### What is needed
Copy the passage below about Papa and the road word for word, from "That Road is" to "paving is done.".

### Given passage
_ _ _ _ _ _ _

Papa hadn't changed much from that to the day he died..alsways looked the same. Spoke so slowly that even with little Spanish we could understand.
Tended his trees every day. I think the picture of him and John Wayne in the cantina and on Papa's web page needs to be seen a lot more than it is
and it's fading with sun and age....probably by getting splashed with Pacifico and taco sauce a few tiime too.
I first met him in 1979.
That Road is worse now than it looks in your picture..there is no gravel left. They haven't graded it since BEFORE the Baja 1000..not after. There
are pot holes and washout holes bigger than my truck. In a couple of places someone has stacked rocks around the holes so nobody falls in...if
someone hit one of them above about five miles an hour they'd get hurt. There are lots of stair step climbs that require about 2MPH and 4X4 is handy
although not required .....yet. It'll soon be such that only a 4X4 is gonna make it in some spots. They are starting to survey for the paving south
of Puergtecitos...white painted lines on the ground about two miles south as of last Friday. Because of the impending construction I don't think they
will spend any money on That Road until the paving is done.

_ _ _ _ _ _ _

### The data
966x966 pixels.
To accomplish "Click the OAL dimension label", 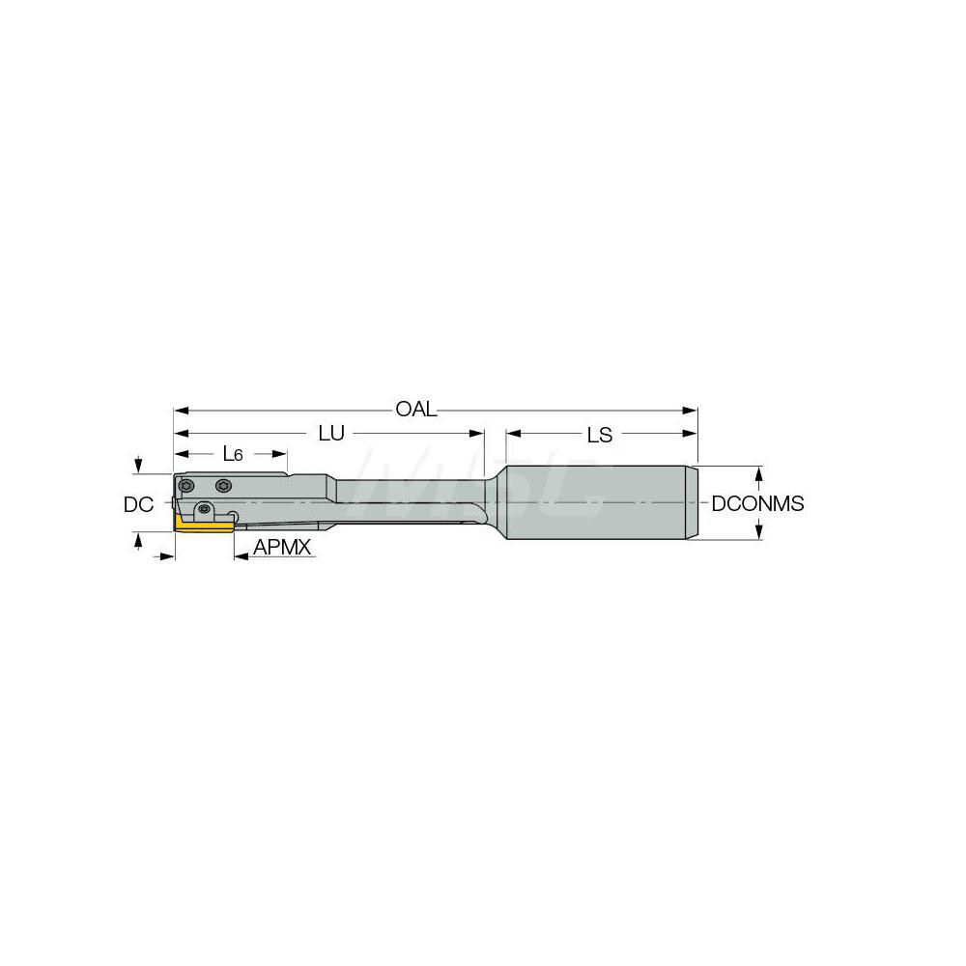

_ _ _ _ _ _ _

### Result below
That Road is worse now than it looks in your picture..there is no gravel left. They haven't graded it since BEFORE the Baja 1000..not after. There
are pot holes and washout holes bigger than my truck. In a couple of places someone has stacked rocks around the holes so nobody falls in...if
someone hit one of them above about five miles an hour they'd get hurt. There are lots of stair step climbs that require about 2MPH and 4X4 is handy
although not required .....yet. It'll soon be such that only a 4X4 is gonna make it in some spots. They are starting to survey for the paving south
of Puergtecitos...white painted lines on the ground about two miles south as of last Friday. Because of the impending construction I don't think they
will spend any money on That Road until the paving is done.